Sync Gate way User Creation

Mobile Sync Gateway
1

Hi Team, We are doing a POC on the Sync DB integration with Okta authedication. Now, we have a API which associate the Users and channels via the admin(_users ) rest API. when we hit the _users api which a JSON data it is able to create the record but it requires a password field in the JSON. is there a way we can create users with out password field?
Also, in case we go with Okta, let’s say we don’t want to create users this way how is the users will be added into sync gateway? please provide if any example if you have

For Ex: _user( This fails because it requires a password field, even we empty “password” field it throws error
{
“name”: “12345”,
“admin_channels”: [
“District.003115”,
“Promotion.Route.97544_157_1”,
“Route.97544_157_1”
]
}

2

Is there a way user channel mapping without password field using rest api?

3
  1. Which version of Sync Gateway are you using?
  2. Do you have a copy of the error message you’re seeing?

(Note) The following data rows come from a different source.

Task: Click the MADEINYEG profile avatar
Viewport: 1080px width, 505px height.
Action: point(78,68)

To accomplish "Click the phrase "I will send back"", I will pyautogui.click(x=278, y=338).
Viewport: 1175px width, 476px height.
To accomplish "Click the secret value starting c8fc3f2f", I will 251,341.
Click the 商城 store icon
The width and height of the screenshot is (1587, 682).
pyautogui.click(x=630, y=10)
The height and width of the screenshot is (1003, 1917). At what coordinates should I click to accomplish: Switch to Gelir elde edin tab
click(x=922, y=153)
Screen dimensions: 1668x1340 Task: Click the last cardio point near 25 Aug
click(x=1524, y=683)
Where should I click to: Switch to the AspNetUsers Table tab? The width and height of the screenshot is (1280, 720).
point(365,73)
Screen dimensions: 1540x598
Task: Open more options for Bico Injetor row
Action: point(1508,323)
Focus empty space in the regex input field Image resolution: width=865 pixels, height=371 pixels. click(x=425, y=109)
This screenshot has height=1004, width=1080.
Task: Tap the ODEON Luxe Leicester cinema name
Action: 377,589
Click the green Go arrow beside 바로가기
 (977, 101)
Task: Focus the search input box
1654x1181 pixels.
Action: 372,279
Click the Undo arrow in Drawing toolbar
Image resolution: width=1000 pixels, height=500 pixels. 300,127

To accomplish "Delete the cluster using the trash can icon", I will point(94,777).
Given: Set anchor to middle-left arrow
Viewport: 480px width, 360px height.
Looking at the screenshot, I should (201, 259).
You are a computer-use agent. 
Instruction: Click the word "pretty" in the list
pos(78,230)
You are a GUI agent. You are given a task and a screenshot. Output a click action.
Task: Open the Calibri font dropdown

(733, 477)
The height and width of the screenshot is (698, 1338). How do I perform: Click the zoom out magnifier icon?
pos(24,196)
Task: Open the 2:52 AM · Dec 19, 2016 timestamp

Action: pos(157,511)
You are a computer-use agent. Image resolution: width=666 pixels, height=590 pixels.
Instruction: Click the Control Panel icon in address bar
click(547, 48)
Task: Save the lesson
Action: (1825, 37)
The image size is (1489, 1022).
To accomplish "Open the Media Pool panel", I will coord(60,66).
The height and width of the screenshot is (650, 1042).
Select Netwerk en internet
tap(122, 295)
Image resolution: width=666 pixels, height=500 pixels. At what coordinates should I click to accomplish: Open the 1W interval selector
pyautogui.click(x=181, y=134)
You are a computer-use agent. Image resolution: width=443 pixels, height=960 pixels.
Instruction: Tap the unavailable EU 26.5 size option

You should be able to send the request over the admin port without a password field to just update the user’s channels.

$ curl -X PUT http://localhost:4985/db1/_user/demouser -d '{"admin_channels":["foo"]}'
$ curl -X GET http://localhost:4985/db1/_user/demouser
{"name":"demouser","admin_channels":["foo"],"all_channels":["!","foo"]}
4

Hi,
We are using sync gateway version 2.7.1- and we are using admin port to do it.

Here is my error:
{
“error”: “Bad Request”,
“reason”: "Empty passwords are not allowed "
}
Request: it is a post method not put method.(assumption is user is not already there in the sync gateway)
{
“name”: “54321”,
“admin_channels”: [
“District003115”,
“District003116”,
“Promotion.Route97545_157”,
“Route97545_157”
]
}

5

Oh I see - I thought you were updating an already existing user.

If you’re using an OIDC provider to ingerate Okta, there’s a way to create users automatically using the: register:true OIDC config option.

https://docs.couchbase.com/sync-gateway/current/config-properties.html#databases-foo_db-oidc-providers-foo_provider-register

There IS a config option to allow empty passwords when creating users via the REST API, but this is not recommended, as it allows users to create sessions without any authentication.
Your best bet would be to just generate a random password.